Passwords

Today’s NYTimes had an article about passwords and how they are an attempt at personalizing what is essentially impersonal. It got me thinking about other names.

I once did work for a mfg software company whose servers were all named after the Marx brothers. After they ran out of brothers (Groucho, Harpo, Chico, Gummo, and Zeppo), they added Karlo. Wonder who the next server was named after. Keaton? Lenin? Trotsky? Moe/Larry/Curly?

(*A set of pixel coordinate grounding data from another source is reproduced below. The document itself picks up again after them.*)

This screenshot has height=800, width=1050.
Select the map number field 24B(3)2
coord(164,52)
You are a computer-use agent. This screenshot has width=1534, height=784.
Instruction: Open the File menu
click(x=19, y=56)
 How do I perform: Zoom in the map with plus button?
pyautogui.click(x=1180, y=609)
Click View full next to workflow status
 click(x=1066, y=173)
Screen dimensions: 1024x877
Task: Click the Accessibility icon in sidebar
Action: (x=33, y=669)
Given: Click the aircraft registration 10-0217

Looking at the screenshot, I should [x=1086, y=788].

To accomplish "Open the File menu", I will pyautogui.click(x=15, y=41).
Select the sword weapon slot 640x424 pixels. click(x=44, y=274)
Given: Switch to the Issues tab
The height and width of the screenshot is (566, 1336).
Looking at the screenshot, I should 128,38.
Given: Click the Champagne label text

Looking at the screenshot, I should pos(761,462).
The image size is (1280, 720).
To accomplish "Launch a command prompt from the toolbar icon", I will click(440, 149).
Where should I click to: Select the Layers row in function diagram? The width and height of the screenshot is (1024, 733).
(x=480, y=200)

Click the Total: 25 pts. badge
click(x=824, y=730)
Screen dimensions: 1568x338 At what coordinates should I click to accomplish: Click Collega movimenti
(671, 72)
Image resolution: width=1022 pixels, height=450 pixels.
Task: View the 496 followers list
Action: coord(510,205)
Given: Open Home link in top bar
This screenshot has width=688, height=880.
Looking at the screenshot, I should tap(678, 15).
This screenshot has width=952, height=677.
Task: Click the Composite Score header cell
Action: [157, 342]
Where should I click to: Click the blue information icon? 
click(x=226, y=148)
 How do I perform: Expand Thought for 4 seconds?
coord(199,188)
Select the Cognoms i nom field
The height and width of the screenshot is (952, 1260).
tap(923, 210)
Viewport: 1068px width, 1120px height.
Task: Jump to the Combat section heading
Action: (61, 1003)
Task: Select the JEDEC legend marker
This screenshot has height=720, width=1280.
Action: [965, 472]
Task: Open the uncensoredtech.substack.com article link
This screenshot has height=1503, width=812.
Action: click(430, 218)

From http://www.cartwheelart.com/

Since I was mostly in charge of naming our companies’ servers, for a while we had one server called Pynchon, password Th@m@s. Our Exchange email server for that round of server was Trystero, password Oedipia49 which no one could spell correctly on the first try. It tickled me every time I saw that Trystero had passed on mail.

Personally, I have had computers named Valinor (the home of Tolkein’s gods and demigods) and Feanor (the elves’ master craftsman, who captured the light of the Two Trees in the Silmarills, coveted by Morgoth, of whom Sauron was only a servant).

I graduated to a computer called Fillmore, a laptop named FireFly and, predictably, a home computer called Winterfell (no link. If you don’t know by now…)

For passwords, I sometimes used my first telephone exchange. (Like “Ulster9”, though that wasn’t it.) Only my sister and mother are likely to guess that one. One company gave me a temp password of the CompanyName#year! (in which year was the year they gave it to me). I have since upgraded by adding a year every time I am asked to change it. I am now deep into the 21st Century.

For a security code at our first office, my then partner suggested 4235  for WordPerfect 4.2 and Paradox 3.5, the latest versions of the software at the time. By the time we left, they were of historical interest only.

How about you?


Comments

Passwords — 2 Comments

  1. You are much more creative than me. I find passwords to be mostly a pain as my memory has never been good for such things. I am constantly having to use the “forgot your password” option which slows things down. The personalization mentioned by the Times seems like hollow corporate thought but they are necessary for situations like the ones you describe. I like the way you creatively dealt with them.

  2. Great book cover! I have a laptop I call Little Devil. It became infected with a virus and I scarcely ever use it. I picture myself throwing it off a bridge.